There's a scene in The Godfather where Michael Corleone says: "It's not personal, it's business." Bullshit — it's always personal when it involves weapons, money, and conscience.
Caitlin Kalinowski, who led OpenAI's robotics division, resigned. The reason? The company's deal with the Pentagon. Plain and simple. The woman looked at the military contract, looked in the mirror, and decided she couldn't stay.
And before some LinkedIn guru shows up saying she "threw her career away," pay attention: this is called skin in the game. Nassim Taleb laid it out beautifully — if you're not willing to pay the price for your convictions, you don't have convictions. You have personal branding.
The Deal Nobody Wants to Talk About Properly
OpenAI, the very same company that was born as a nonprofit "for the benefit of humanity," is looking more and more like every other tech giant that sniffs out government money like a dog sniffs out a bone.
The Pentagon deal isn't exactly news in Silicon Valley. Google already went through this with Project Maven in 2018 — when employees revolted against the use of AI in military drones and the company backed down (or at least pretended to). Microsoft embraced Army contracts without blinking. Amazon supplies cloud infrastructure to the American security apparatus like it's selling coffee at the drive-thru.

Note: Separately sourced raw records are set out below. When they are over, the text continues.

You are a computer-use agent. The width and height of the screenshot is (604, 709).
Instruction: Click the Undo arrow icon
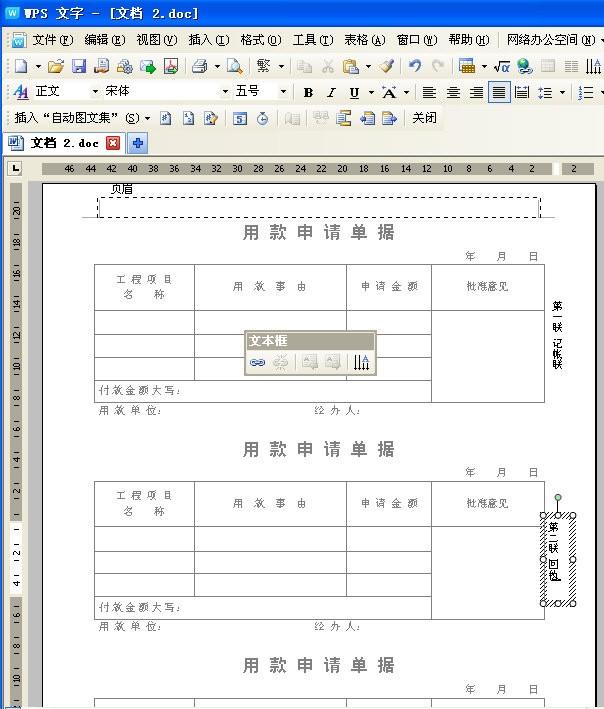coord(414,66)
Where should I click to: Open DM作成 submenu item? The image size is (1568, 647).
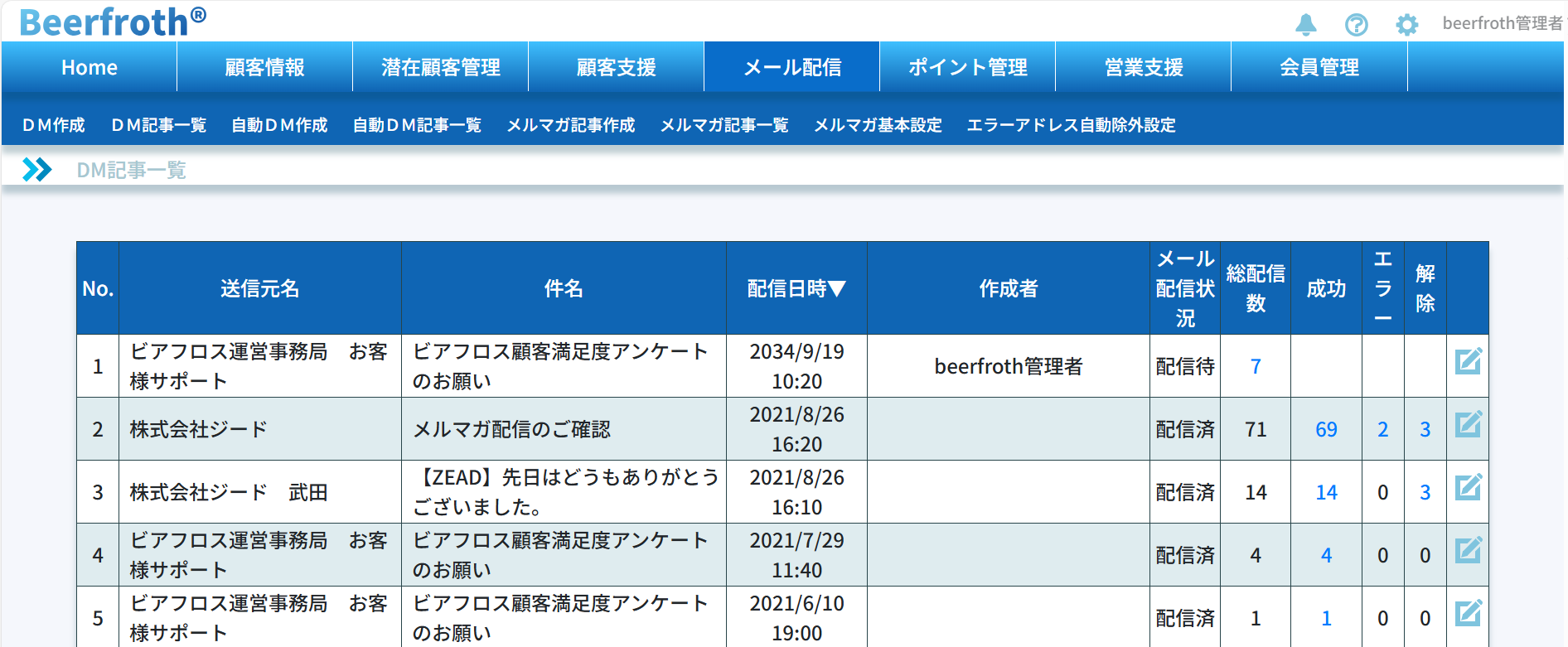(x=54, y=125)
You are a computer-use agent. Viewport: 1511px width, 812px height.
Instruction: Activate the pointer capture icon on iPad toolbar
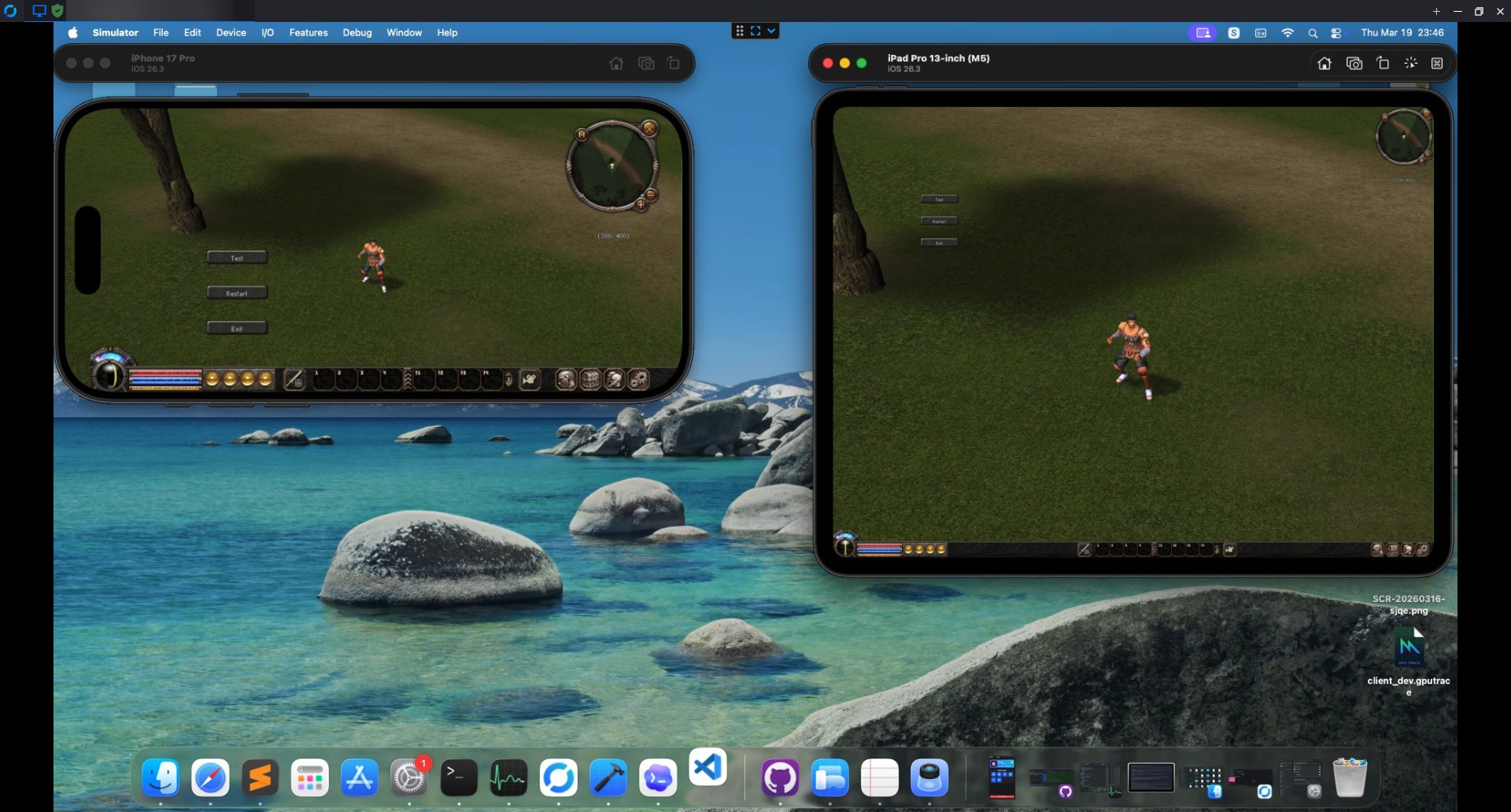pos(1411,63)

But OpenAI was supposed to be different. At least that's what they sold us.
Sam Altman built a narrative that the company existed to ensure artificial intelligence was developed in a "safe and beneficial" way. Safe and beneficial. Write that phrase down. Now put it next to a contract with the United States Department of Defense and tell me you don't smell the contradiction.
Hypocrisy Has a Price — and It's Steep
Look, I'm not naive. I'm pro-market. I understand that companies need revenue, that government contracts are fat, and that the world isn't the Garden of Eden. War exists. National defense exists. Military technology has existed since the first human being tied a rock to a stick.
The problem isn't the contract itself. The problem is the lie.
You can't sell yourself as the ethical savior of artificial intelligence and then sign off on a military deal without at least having the decency to explain to your team — and to the public — how this fits into your original mission.
Kalinowski's departure is a signal. And signals matter more than pretty press releases.
When senior people, people who are actually building the product for real, start slamming the door on their way out, that tells you more about the internal state of a company than any quarterly report. Remember the exodus of Google Brain researchers? Remember when Anthropic was born precisely because a bunch of OpenAI people couldn't take the direction the company was heading anymore?
The Pattern Repeats Itself
It's always the same movie, just a different cast:
- Company is born with an idealistic pitch
- Company grows and needs real money
- Company strikes deals that contradict the original pitch
- People with principles leave
- Company hires people who don't care
- The pitch becomes an empty shell
OpenAI is already at step 4. Maybe step 5.
And this should matter to you — whether you're an investor, an entrepreneur, or just a regular citizen who uses ChatGPT every day. Because the company that's shaping how artificial intelligence will work on this planet is making decisions that affect a hell of a lot more than a stock price.
The Question That Lingers
Kalinowski put her skin in the game. She gave up a leadership position at one of the hottest companies on the planet because the moral price tag got too high.
What about you? If the company you work for did something that contradicts everything you believe in, would you have the guts to stand up and walk out — or would you sit there quietly counting the days until your next bonus?
Don't answer me. Answer yourself. In silence. Because that answer says everything about who you really are.